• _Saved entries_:
=== Begin Enclosure ===

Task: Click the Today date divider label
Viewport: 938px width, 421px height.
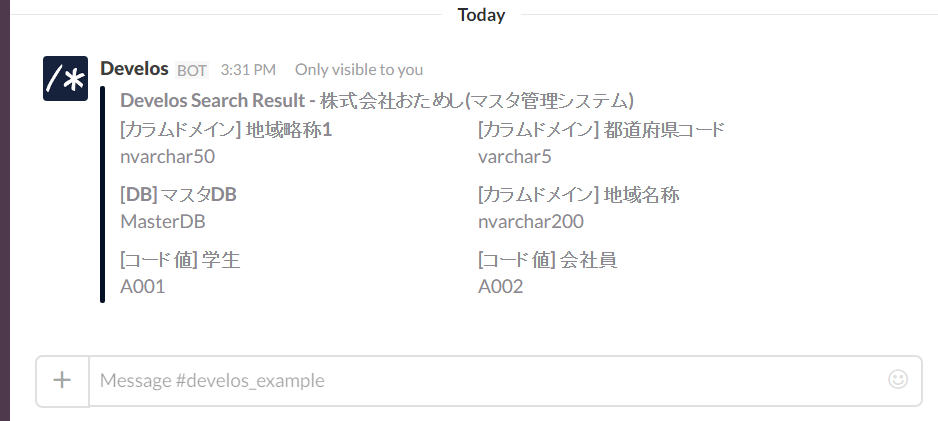Action: [481, 15]
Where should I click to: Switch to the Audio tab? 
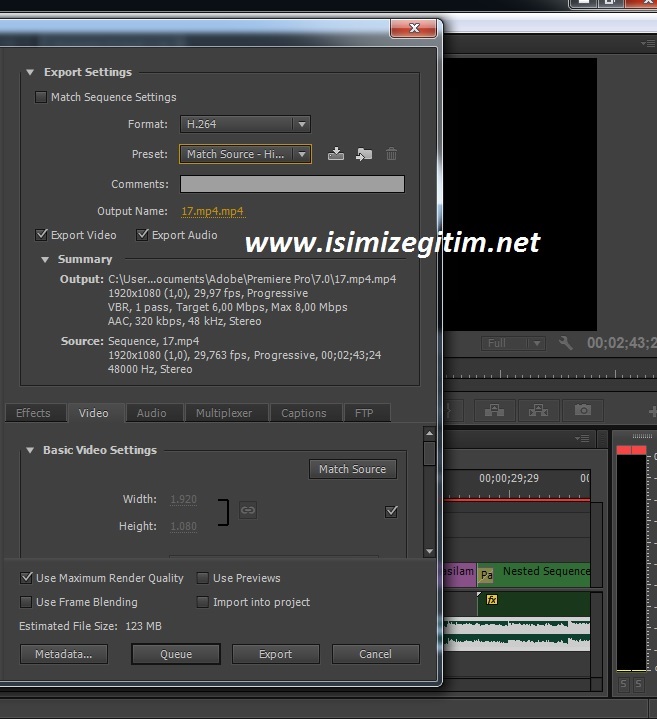pos(152,413)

=== End Enclosure ===

• _Task details_:
Could you restate every record above word for word, leaving the pictures out?

• _Result of the exercise_:
Task: Click the Today date divider label
Viewport: 938px width, 421px height.
Action: [481, 15]
Where should I click to: Switch to the Audio tab? 
pos(152,413)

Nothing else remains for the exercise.